Rivlin, IDF chief to visit 3 European countries to discuss Iran threat

President Reuven Rivlin will travel to Germany, France, and Austria next week to speak to their presidents about the growing threat from Iran’s nuclear program and the International Criminal Court’s decision to open a probe into alleged war crimes by Israel and Palestinian terror groups.

Rivlin was invited by the presidents, his office said in a statement Thursday. He will be accompanied by IDF Chief of Staff Aviv Kohavi, who will brief the European presidents on security matters.

They will discuss the “intensification” of Iran’s nuclear project, the International Criminal Court’s decision, and the danger of the Iran-backed Lebanese terror group Hezbollah’s growing power, the statement said.

Rivlin has previously met with all three of the presidents in Jerusalem.

The three-day trip comes as the UN’s nuclear watchdog is working to save a 2015 agreement between world powers and Iran that has unraveled ever since former US president Donald Trump pulled out of it in 2018. Germany and France are both signatories to the so-called Joint Comprehensive Plan of Action, which gave Iran relief from sanctions in return for curbs to its nuclear program.

After its withdrawal from the pact, the US reapplied strict sanctions on Iran, which responded by stepping away from its own commitments to the deal, in particular by ramping up uranium enrichment, a key process in producing a nuclear weapon.

President Reuven Rivlin greets Austrian President Alexander van der Bellen (R) at the President’s Residence in Jerusalem on January 22, 2019. (Mark Neyman/GPO)

ICC chief prosecutor Fatou Bensouda announced earlier this month that she was opening an investigation into actions committed by Israel and the Palestinians in the West Bank, Gaza, and East Jerusalem since 2014.

The Palestinians have already said they will cooperate with the probe by the Hague-based court. Israel has yet to decide how it will respond but the decision to open an investigation was condemned by top Israeli officials, including Prime Minister Benjamin Netanyahu who called the decision “undiluted anti-Semitism and the height of hypocrisy.”
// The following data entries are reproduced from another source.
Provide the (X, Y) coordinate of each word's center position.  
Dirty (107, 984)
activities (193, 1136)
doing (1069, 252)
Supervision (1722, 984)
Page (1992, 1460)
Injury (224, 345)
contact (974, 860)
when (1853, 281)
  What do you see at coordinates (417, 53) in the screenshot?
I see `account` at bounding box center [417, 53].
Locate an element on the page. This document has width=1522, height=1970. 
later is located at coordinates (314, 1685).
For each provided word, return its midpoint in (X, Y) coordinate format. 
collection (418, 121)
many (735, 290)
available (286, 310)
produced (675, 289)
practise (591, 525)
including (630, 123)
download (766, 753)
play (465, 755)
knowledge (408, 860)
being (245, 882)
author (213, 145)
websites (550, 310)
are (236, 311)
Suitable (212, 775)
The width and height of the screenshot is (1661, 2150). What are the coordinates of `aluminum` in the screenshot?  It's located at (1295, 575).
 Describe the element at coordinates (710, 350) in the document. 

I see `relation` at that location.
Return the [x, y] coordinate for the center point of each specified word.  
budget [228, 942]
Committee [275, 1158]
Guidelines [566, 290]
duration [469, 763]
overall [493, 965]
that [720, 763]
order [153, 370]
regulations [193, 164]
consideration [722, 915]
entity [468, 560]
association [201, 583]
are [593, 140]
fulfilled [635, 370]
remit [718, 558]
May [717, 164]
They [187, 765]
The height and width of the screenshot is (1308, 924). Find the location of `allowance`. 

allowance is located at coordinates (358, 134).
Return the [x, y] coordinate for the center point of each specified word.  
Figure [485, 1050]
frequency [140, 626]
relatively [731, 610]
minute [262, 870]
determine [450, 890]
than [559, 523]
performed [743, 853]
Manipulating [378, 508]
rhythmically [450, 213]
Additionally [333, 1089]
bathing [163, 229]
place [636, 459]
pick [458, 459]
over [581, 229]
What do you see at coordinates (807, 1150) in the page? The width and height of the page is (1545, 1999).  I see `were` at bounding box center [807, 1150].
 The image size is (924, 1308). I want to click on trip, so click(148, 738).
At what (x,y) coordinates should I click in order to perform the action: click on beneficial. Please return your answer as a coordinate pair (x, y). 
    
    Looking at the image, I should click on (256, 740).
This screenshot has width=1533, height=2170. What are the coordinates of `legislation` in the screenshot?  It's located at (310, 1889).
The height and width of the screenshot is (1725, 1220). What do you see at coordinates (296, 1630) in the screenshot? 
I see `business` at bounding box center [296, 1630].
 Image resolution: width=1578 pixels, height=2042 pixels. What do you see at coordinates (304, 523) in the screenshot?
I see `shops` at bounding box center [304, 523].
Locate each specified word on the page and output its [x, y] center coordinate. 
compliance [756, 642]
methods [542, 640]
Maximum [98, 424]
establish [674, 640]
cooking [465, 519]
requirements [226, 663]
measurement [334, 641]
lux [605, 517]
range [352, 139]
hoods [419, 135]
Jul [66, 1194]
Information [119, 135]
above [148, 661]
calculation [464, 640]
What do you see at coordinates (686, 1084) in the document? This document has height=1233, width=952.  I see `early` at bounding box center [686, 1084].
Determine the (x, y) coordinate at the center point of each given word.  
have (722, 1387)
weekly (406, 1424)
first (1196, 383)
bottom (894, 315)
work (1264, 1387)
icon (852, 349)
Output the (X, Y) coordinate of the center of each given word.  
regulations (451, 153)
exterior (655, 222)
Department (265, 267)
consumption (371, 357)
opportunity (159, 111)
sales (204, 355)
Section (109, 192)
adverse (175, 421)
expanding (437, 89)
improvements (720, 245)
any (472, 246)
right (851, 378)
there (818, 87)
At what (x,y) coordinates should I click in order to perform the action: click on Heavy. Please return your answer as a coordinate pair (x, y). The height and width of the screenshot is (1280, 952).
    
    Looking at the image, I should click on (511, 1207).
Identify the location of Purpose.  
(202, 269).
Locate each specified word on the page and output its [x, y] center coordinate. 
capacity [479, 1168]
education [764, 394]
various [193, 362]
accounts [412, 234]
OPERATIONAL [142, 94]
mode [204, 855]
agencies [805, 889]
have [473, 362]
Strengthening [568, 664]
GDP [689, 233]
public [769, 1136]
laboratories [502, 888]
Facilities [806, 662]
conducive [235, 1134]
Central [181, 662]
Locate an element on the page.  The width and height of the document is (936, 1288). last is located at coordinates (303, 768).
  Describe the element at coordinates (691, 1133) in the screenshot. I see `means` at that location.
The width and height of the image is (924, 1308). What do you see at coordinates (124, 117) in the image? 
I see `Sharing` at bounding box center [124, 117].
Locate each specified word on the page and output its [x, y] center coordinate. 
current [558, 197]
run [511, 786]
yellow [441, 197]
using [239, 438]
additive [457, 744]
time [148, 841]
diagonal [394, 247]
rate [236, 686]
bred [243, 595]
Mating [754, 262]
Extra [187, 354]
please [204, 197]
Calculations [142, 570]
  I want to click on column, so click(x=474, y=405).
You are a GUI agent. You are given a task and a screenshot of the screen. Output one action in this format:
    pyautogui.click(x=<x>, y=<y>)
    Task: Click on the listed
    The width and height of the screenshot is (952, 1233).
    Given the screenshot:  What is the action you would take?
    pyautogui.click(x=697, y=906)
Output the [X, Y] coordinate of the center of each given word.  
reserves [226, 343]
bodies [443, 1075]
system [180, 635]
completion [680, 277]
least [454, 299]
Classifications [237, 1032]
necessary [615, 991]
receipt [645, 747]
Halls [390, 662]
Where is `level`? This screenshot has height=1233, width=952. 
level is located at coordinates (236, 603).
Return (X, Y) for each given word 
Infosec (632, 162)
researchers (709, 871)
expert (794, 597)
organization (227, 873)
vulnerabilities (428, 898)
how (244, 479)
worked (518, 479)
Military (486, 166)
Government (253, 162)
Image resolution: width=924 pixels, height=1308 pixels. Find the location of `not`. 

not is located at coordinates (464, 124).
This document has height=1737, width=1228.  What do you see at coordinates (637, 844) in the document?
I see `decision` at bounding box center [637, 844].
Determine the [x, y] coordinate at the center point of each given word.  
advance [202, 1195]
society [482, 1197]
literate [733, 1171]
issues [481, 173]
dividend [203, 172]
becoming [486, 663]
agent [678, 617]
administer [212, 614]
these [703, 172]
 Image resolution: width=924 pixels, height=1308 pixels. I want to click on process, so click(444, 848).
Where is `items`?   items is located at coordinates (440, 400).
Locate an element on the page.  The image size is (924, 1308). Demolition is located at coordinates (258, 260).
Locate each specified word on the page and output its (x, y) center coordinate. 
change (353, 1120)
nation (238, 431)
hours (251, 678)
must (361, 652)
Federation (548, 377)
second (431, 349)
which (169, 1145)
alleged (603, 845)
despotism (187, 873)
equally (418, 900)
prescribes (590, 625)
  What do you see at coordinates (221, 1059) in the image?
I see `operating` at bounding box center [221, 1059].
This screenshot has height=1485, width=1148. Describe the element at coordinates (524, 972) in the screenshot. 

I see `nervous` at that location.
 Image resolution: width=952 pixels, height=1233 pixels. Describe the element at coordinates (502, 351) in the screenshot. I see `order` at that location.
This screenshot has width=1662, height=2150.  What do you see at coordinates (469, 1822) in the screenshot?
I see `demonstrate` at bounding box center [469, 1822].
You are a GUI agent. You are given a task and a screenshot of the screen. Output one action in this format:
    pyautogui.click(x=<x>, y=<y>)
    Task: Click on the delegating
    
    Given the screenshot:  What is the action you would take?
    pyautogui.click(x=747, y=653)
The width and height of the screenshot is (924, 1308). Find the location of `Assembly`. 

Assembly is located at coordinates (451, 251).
Rivlin will leave on March 16 to meet German President Frank-Walter Steinmeier in Berlin.

The following day he will head to Vienna for a meeting with President Alexander Van der Bellen of Austria. While in the country he will also deliver remarks at a Holocaust remembrance ceremony at the memorial for Jewish Austrians, the statement from his office said.

On Thursday, the last day of his trip, Rivlin will head to Paris to meet France’s President Emmanuel Macron before returning to Israel.

French President Emmanuel Macron (L) and President Reuven Rivlin at a press conference in Jerusalem on January 22, 2020. (Jacques Witt/Pool/AFP)

US President Joe Biden and his administration have repeatedly said they will return to the JCPOA if Tehran first returns to compliance. Iran has insisted the US remove sanctions before it returns to the deal’s terms, putting the two sides at a stalemate.

In recent months, Iran has repeatedly taken steps to violate the deal and turn up the heat on the US, including by enriching uranium past the accord’s limits and barring UN inspections of its nuclear facilities.

On Thursday, Israeli and US officials were to hold the first session of a bilateral strategic group aimed at collaborating in the effort to prevent Iran from obtaining a nuclear weapon, an official familiar with the matter told The Times of Israel.